**Stored data entries**
»»

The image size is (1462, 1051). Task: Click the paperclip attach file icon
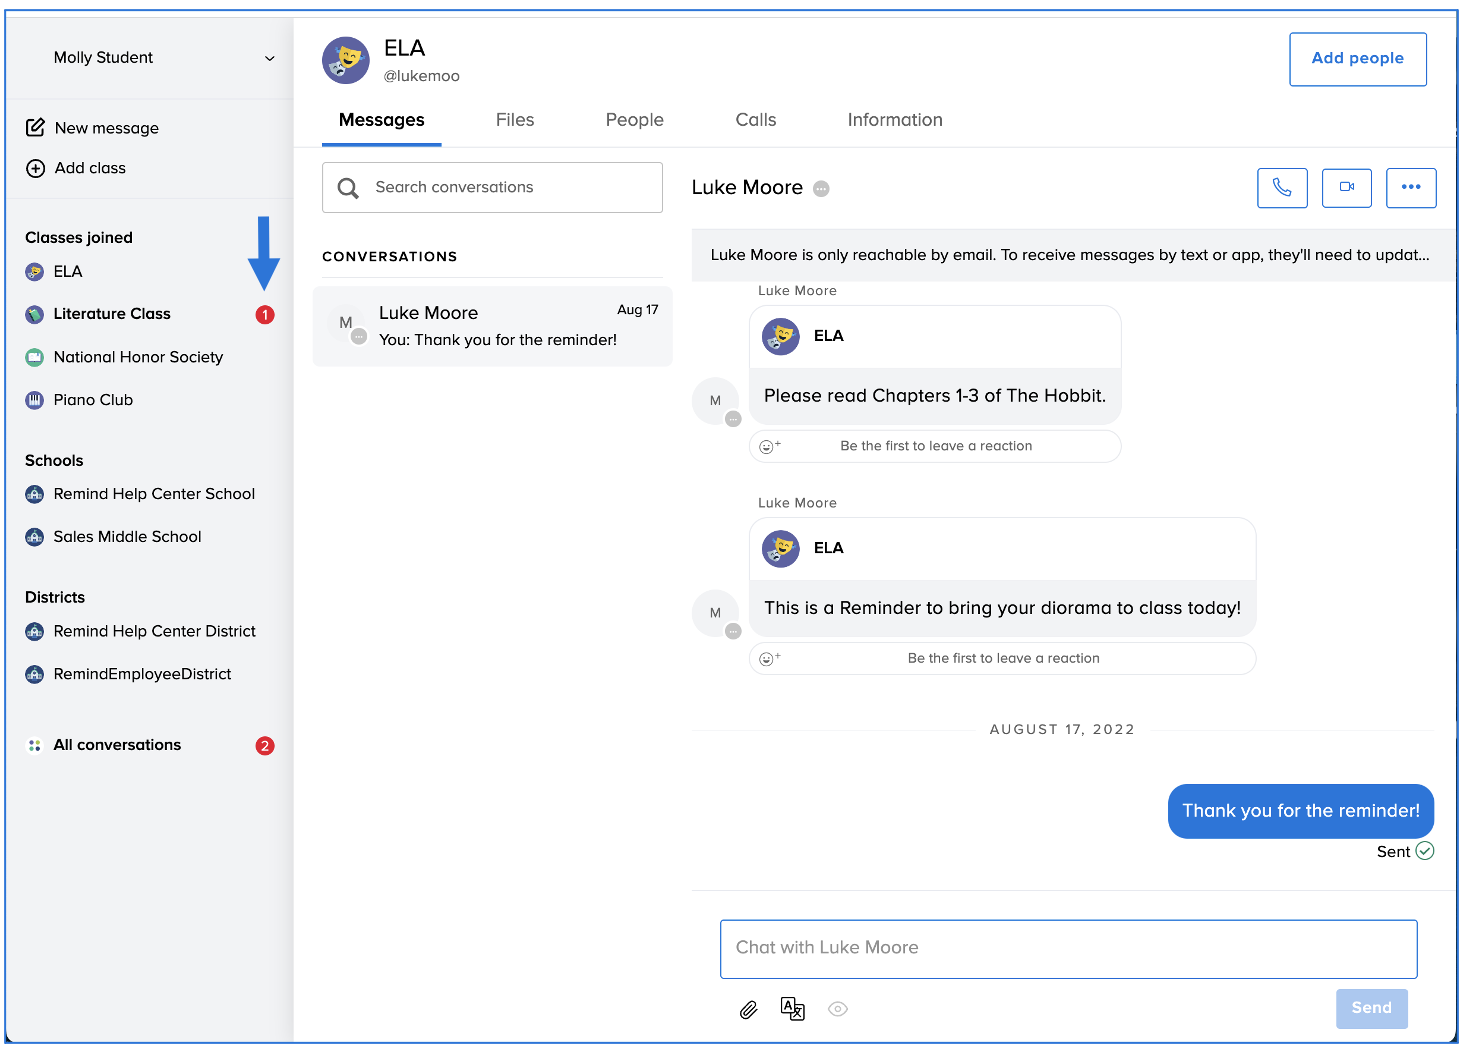click(x=748, y=1010)
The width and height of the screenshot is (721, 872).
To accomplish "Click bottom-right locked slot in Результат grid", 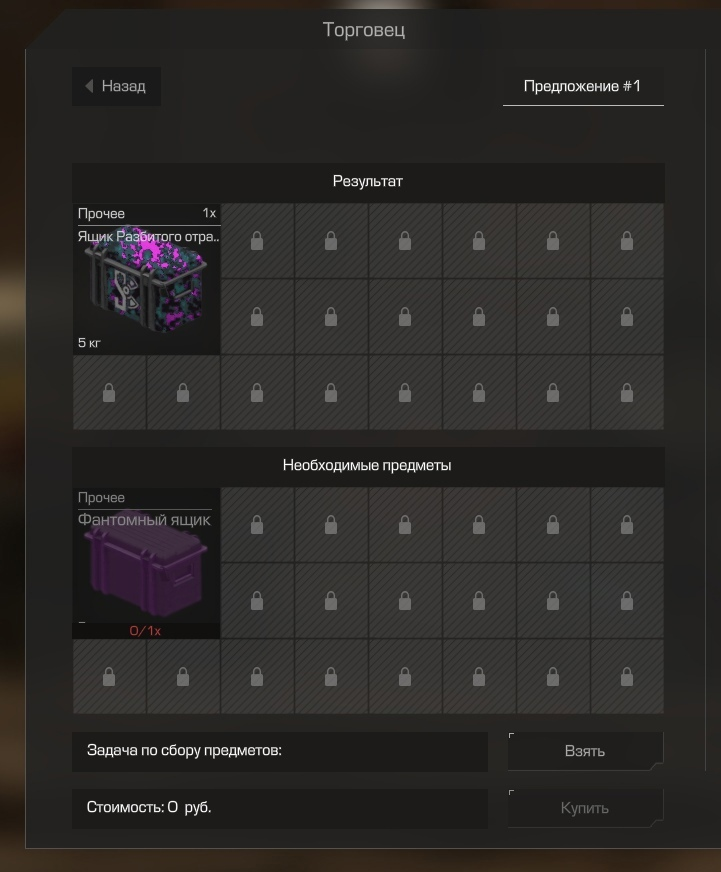I will [627, 393].
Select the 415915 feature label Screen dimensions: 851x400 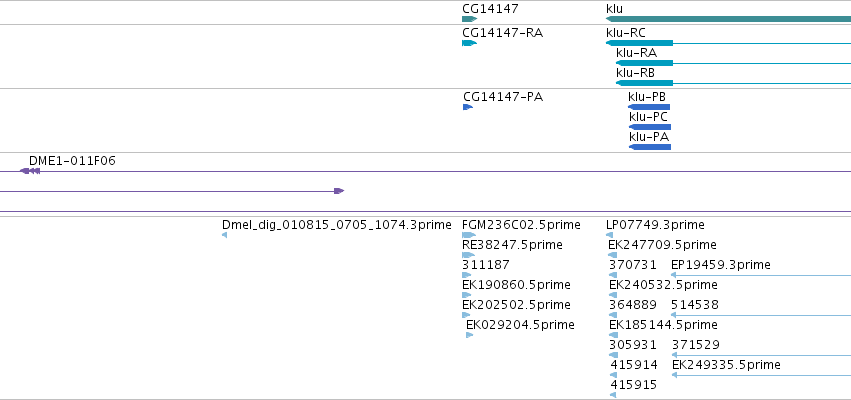(x=633, y=385)
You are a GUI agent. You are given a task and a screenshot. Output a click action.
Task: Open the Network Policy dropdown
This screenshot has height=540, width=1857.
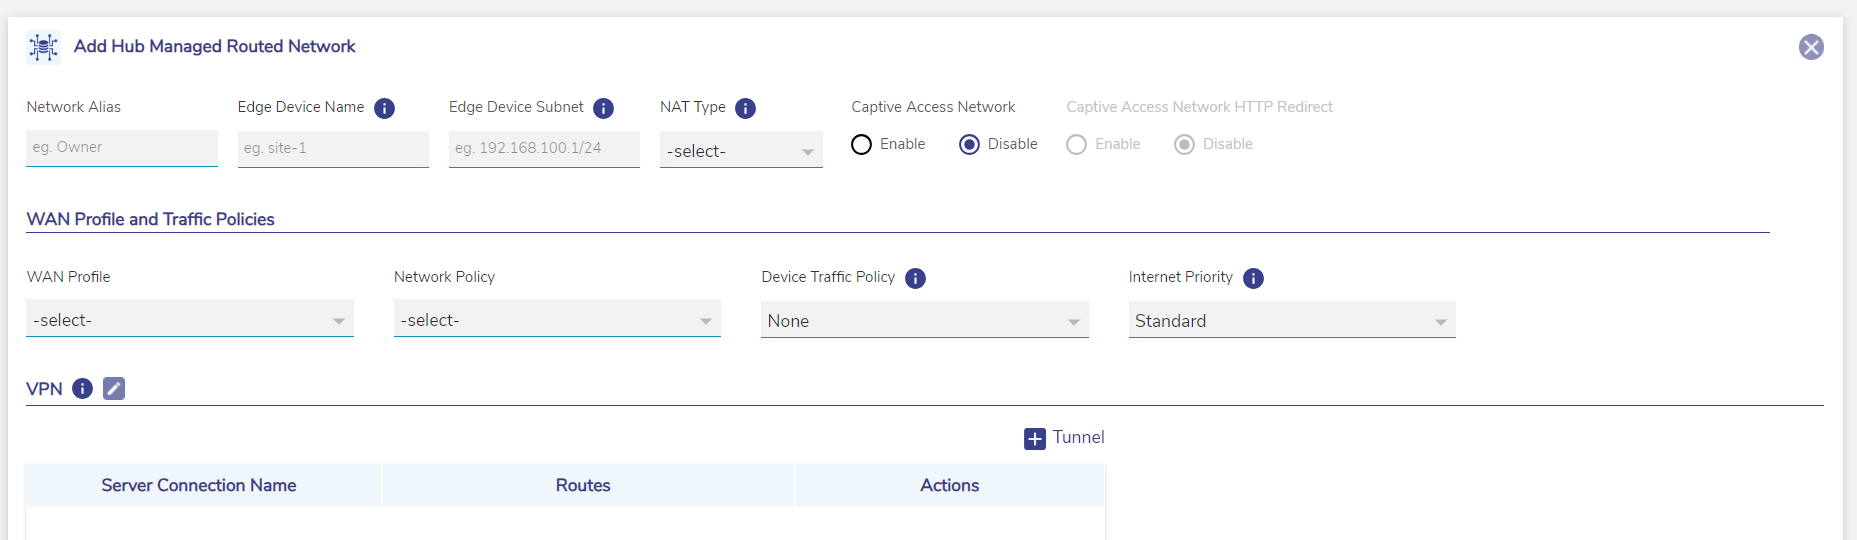point(557,320)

««

**What you will do**
Only the lines from the line containing "You are a GUI" through the last line of the entries above should be reproduced, word for word and without pictures.

**Solution to this task**
You are a GUI agent. You are given a task and a screenshot. Output a click action.
Task: Open the Network Policy dropdown
This screenshot has height=540, width=1857.
point(557,320)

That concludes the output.